First, Diana Rohlman, assistant professor in Oregon State University’s College of Public Health and Human Sciences, updated coalition members on a project to assist residents owners in determining the air quality inside houses.
Rohlman, who has been working with one of the coalition’s action teams on the project since the spring of 2018, uses a simple Dylos air monitor that collects data over a four- or seven-day period.
The main thing the monitor looks for is PM 2.5, particulate matter that is smaller than 2.5 microns. Larger pieces of air pollution, interestingly enough, are easier for your body to deal with — and less of a health risk — than the smaller ones.
The good news that Rohlman reported from the 72 homes that have been tested so far is that the readings generally have been good ones. Spring and summer readings tend to be better than fall and winter, partly because residents do more ventilating of their homes during those seasons.

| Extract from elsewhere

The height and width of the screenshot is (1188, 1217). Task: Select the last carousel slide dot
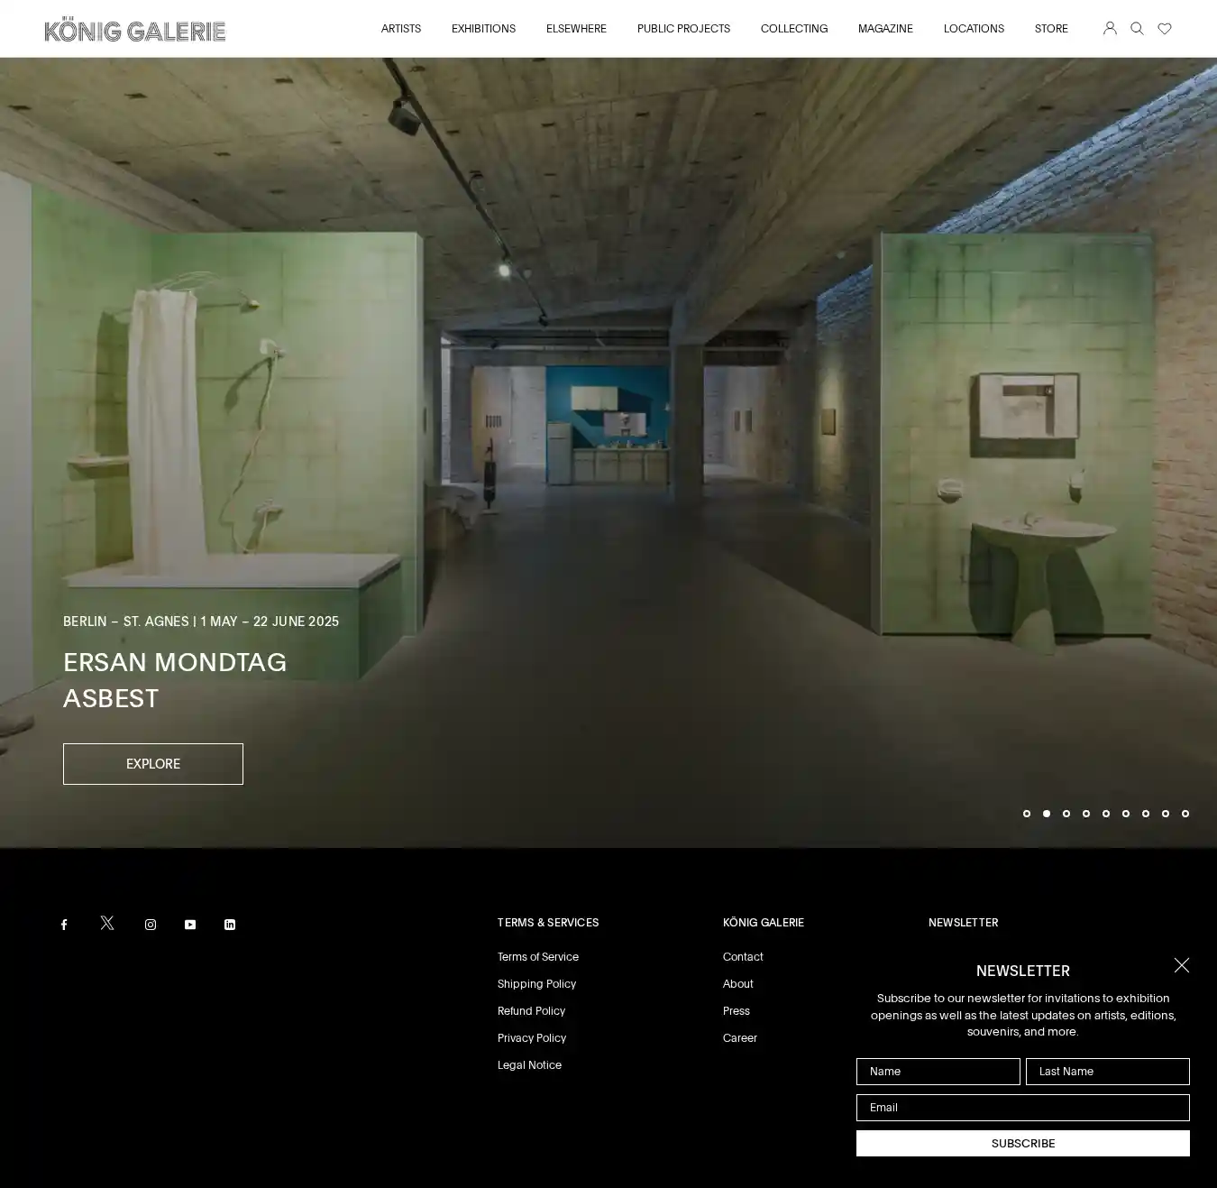point(1185,814)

Fires affected the air quality last fall, with winter readings suffering because people tend to keep doors and windows closed … which keeps the particles inside.
Other tips Rohlman offered included keeping windows open and oven fans going during cooking and changing out the filters on your air conditioner.
Carl Christianson and Tanner Wood of G. Christianson Construction were on hand to talk about sustainability in the building trades. Included in their slides were images of the passive house Christianson built – and lives in – at Oakmont that was featured in a 2016 Gazette-Times article (the previous article is attached to this one on the website).
Key features are thick insulation, heavy doors, triple-pane windows and a heat recovery ventilation (HRV) air circulation system, which sucks up the bad air in the bathrooms and kitchen and spits it back outside.
Christianson estimates that over a 30-year span the passive house will cost $40,000 in utilities compared to $95,000 for a conventional home. And the cost factor shifts even more in favor of passive if you add solar to the mix. Christianson started with 8 kilowatts of solar panels on his garage roof before going to 10.5 KW when he needed more juice to charge his electric car.